Supplied passage =
------------------------------------------------------------------------

Before hiring a vet, ask them about any conflicts they may have with your agent, trainers, seller, etc.

-The buyer should speak to the vet about the scope of the exam and the work regiment intended for the horse. Agents don’t need to do this. This should be left to the medical professionals as to what type of exam and diagnostic tests need to be done. This lessens any appearance of impropriety for the agent.

Agents should insist the buyer or buyer’s agent be present and video the examination. The agent should insist the vet prepare a report and send it directly to the buyer before the payment is made.

-Advise the vet up front that the x-rays need to be emailed to a vet of your choice for a second opinion. This should be done in a timely fashion. Drug tests should be considered in all purchases.

-Have a purchase agreement signed before vetting the horse to ensure everyone agrees to the same terms of the contract.

At the time the purchase agreement is signed, the buyer should obtain insurance for the animal. If the horse is not purchased the buyer can cancel the policy.

-The contract should include a payment schedule, vetting schedule, deposits (whether refundable or not refundable), legal venue, and attorney fees clause. Don’t sign a contract with an “AS-IS” clause. If you are willing to allow the seller to review the exam, this should also be in the contract. Otherwise, the veterinarian will not be able to speak with them about their horse’s vetting since you are the client.

-If you try a horse in Florida, California or Kentucky you want to ensure the contract is pursuant to that State’s laws.

These states have excellent equine laws to assist both the buyer and seller. For instance, dual agency (acting on behalf of the buyer and seller) is unlawful in these states without the prior knowledge and written consent of both the buyer and seller.

All too often people come to Florida and try a horse, have it vetted, and purchase it — then sign a contract that reflects another state’s laws. 

-Once an agent has located a suitable horse for you the agent should defer to the veterinarian doing the pre-purchase as to whether or not the horse is sound. Once the vet has determined the horse is sound, it is the agent’s job to close out the transaction by securing the paperwork.

The buyer should insist on paying the seller directly, no exceptions. The buyer should pay their agent and the seller pays their agent.  The money should never go through the agent’s hands

Navin says clients often ask her if they need such a lengthy and complicated contract. She says, “You bet! You can address problems up front and if a Seller won’t sign the contract then something is being hidden.”

And, if you haven’t received full disclosure you might be the victim of fraud.

So what do you do if you’re the buyer who’s shocked because you paid $150,000, but the prior owner tells you she’s happy with the $25,000 she got because her trainer said no one wants medium ponies these days?

Navin says don’t run straight to the attorney. She says the best method for resolving these disputes is communication. Sitting down and requesting answers to specific questions may get you much farther than lawyering up. If something nefarious happened in the deal, the players may work out a solution as opposed to having their dirty laundry hung on the line. If you reach a resolution, get it in writing and signed by all parties. Then you have a legal contract.

If those involved are not willing to make it right, gone are the days that victims just walk away.

Navin says an attorney with a background in contract law can help address any issues. A good equine attorney may have a leg-up with their understanding of the industry’s nuances she says.

While you may experience push-back from your professionals initially, you can expect a more transparent buying experience or the opportunity to work with more honest horse professionals, if you follow the steps provided.

------------------------------------------------------------------------

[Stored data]
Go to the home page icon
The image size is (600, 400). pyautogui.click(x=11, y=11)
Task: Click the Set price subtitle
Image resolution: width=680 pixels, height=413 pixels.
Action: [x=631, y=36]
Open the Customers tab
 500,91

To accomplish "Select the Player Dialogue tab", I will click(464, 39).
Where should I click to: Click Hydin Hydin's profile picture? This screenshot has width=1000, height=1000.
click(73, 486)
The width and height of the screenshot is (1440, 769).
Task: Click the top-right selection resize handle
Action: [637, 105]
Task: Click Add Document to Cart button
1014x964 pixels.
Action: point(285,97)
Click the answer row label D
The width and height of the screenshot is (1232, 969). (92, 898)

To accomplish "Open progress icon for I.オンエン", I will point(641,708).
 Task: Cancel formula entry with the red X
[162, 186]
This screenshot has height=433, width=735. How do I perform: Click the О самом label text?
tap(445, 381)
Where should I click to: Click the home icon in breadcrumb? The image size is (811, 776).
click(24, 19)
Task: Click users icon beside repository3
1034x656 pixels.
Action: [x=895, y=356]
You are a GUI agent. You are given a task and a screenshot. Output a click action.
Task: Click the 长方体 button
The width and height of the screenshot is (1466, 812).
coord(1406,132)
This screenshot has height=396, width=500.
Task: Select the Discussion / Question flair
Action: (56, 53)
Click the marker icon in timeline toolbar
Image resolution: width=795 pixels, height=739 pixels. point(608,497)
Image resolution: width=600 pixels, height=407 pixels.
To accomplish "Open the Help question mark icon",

------------------------------------------------------------------------

Work request =
Do these statements agree with the horse-buying advice? Answer yes or no for each and quote the words from the text that decide it. 1. The buyer should pay the seller through the agent. 2. The buyer should obtain insurance for the horse when the purchase agreement is signed. 3. The agent should decide which diagnostic tests the vet performs.

Answer section =
1. No: "The buyer should insist on paying the seller directly, no exceptions."
2. Yes: "At the time the purchase agreement is signed, the buyer should obtain insurance for the animal."
3. No: "This should be left to the medical professionals as to what type of exam and diagnostic tests need to be done."